Das abendliche Studium des Wetterberichts ergibt dann eben den Click in unseren Köpfen und den Entschluss, es ab jetzt etwas entspannter zu nehmen. Wir haben zwar schon ein Auto gemietet, um am letzten Juli-Wochenende heim zu fahren, aber das kann auch noch storniert und auf später geschoben werden, falls nötig. Warum also weitere 150 SM von Den Helder um die Ecke und dann nach Cuxhaven motoren, wenn vielleicht am Sonntag besserer Wind und am Montag sogar besseres Wetter mit passendem Wind kommen sollte?

So kamen wir gestern Freitag, 17.7. zu unserem ersten Feriensegeltag dieser Rückführung. Nach langem Ausschlafen und der Nutzung der Marina-Waschmaschine geht es am Mittag bei schönstem Wetter und wunderbaren 3 Bft aus SW los ins Wattenmeer.

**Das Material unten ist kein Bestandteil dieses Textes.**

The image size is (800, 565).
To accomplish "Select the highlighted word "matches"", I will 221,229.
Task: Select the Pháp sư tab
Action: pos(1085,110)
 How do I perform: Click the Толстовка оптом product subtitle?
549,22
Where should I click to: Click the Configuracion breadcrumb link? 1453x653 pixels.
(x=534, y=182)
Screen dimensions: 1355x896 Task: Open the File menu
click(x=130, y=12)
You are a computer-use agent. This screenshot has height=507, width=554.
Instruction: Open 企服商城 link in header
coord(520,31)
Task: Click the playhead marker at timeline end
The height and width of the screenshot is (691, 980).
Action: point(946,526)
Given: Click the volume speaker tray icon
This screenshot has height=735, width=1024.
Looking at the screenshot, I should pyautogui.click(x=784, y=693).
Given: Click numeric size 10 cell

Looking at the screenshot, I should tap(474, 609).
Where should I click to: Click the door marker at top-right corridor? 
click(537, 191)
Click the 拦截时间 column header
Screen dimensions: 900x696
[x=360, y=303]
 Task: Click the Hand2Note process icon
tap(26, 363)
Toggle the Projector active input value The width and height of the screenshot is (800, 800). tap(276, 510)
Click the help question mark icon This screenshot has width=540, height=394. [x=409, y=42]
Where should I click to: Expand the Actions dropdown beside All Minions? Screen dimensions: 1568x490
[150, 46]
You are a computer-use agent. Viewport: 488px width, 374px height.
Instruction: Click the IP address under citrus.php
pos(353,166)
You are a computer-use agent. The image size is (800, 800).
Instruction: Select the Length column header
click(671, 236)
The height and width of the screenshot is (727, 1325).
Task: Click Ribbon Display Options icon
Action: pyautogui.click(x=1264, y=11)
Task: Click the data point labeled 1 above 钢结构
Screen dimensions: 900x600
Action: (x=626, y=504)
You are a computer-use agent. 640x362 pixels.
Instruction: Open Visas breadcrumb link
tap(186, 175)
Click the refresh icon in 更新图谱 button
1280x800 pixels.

Wir folgen (naja, mehr oder weniger – der Skipper optimiert gelegentlich die Navigation etwas) den ganzen Nachmittag den Fahrwassern, lassen dabei ganze Armadas von anderen Seglern links und rechts stehen und kommen kurz vor 18h tiefenentspannt in Harlingen an, wo sich die Brücke genau vor unserer Nase gerade schliesst. Wir nehmen es – eben – tiefenentspannt und sind schon daran, am Warteponton festzumachen, da geht die Brücke nochmals auf. So nett – da fand der Hafenmeister wohl auch, dass er die Zeit (die Öffnung findet immer um .55 und .25h statt) etwas knapp berechnet hatte, und lässt uns doch noch einfahren.

Das schmale lange Hafenbecken von Harlingen ist schon ziemlich gut belegt und der Hafenmeister weist uns einen Platz als zweites Boot im Päckchen an. Beim Abendspaziergang stellen wir fest, dass wir dieses holländische Städtchen noch immer sehr mögen, auch wenn es etwas sehr touristisch ausgerichtet ist. Von Corona spürt man hier nichts: die Restaurants sind voll, an den Stehtischen wird gebechert und diskutiert, am Hafen bei der Fähre nach Terschelling ist ein wirklich grosses Gewusel… nun, die Niederlande hat momentan eine Ansteckungsrate von etwa 5 Personen pro 100’000, also eigentlich wirklich keinen Grund, sich die Sommerferien vermiesen zu lassen.

Unsere Päckchen-Nachbarn wollen am Samstagmorgen mit der 08.25h-Brückenöffnung los. Das ergibt auch für uns einen Start um diese Zeit. Bänz besorgt vorher noch schnell genug frisches Brot aus der nahen Backery und schon geht’s los ins sonnige Wattenmeer. Diesmal bei strammen 4 Bft aus Süden, die uns in schneller Fahrt (wir überholen unterwegs auch mal die eine oder andere Bavaria 41) nach Vlieland bringen, wo wir eigentlich auf den passenden Wind bei schönem Wetter von Montag warten wollten. Nun hängen wir da am Anker und schwojen im Strom und Wind, während das Ankerfeld vor dem Hafen beachtlich gewachsen ist. Was die weiteren Pläne sind, d.h. ob wir morgen nochmals hier bleiben oder tatsächlich schon die ca. 30-36 Stunden zur Elbe segeln wollen, wird sich erst zeigen. Wie wir im letzten Jahr doch des öfteren sagten – mir wei luege. Jetzt wird zuerst mal der sonnige, freie Nachmittag genossen.